Ein Detail bleibt für viele Gäste unsichtbar, gehört bei Free Willy jedoch zum Qualitätsanspruch. In der Pommes-Fritteuse landen ausschließlich Kartoffeln. Dadurch bleiben die XXL-Pommes 100 Prozent vegan und kommen nicht mit Fischprodukten in Berührung.
Pommes: mehr als eine Nebensache
Die große Beliebtheit von Fisch und Pommes hat deshalb nicht nur Tradition, sondern auch kulinarische Gründe. Der milde Geschmack der Kartoffel ergänzt den Fisch, ohne mit ihm zu konkurrieren. Die knusprige Textur bildet einen reizvollen Kontrast zum zarten Fischfleisch. Gleichzeitig sorgen die kräftigen XXL-Pommes für eine angenehme Sättigung und einen ausgeprägten Kartoffelgeschmack.

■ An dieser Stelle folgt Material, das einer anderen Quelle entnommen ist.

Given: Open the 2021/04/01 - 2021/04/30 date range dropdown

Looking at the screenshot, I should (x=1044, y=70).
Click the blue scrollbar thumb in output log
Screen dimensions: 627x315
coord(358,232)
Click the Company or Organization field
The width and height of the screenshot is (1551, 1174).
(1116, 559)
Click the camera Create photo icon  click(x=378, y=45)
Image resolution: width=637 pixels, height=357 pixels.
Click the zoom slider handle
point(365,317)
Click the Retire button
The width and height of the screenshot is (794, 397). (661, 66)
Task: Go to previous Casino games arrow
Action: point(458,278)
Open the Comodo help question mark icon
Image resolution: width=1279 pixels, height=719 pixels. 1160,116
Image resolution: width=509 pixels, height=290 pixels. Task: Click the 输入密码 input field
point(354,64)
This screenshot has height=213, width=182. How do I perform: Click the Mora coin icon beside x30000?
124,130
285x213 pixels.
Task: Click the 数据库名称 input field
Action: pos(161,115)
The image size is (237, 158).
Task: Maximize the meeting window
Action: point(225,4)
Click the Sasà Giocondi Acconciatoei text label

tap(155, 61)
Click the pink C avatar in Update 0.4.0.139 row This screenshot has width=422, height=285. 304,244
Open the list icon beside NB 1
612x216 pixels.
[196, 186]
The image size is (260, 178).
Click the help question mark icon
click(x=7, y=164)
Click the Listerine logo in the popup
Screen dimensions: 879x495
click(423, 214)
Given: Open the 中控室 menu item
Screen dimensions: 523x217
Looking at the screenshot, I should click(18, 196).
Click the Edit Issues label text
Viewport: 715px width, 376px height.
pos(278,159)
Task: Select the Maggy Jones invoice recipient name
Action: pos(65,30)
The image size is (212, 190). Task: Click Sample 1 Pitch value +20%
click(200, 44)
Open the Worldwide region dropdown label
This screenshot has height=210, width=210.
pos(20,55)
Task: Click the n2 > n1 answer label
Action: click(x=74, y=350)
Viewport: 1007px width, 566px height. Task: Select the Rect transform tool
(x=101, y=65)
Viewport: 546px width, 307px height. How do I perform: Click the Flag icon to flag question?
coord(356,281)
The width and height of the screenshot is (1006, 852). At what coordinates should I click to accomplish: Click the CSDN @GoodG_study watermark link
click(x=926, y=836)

Am Ende sind gute Pommes weit mehr als eine Nebensache. Sie können ein Fischgericht aufwerten oder ihm die Balance nehmen. Die XXL-Pommes am Free Willy stehen für genau diesen Anspruch: ausgewählte Kartoffelsorten, hochwertiges Rapsöl, eine separate Pommes-Fritteuse, außen kross, innen weich und mit vollem Kartoffelgeschmack.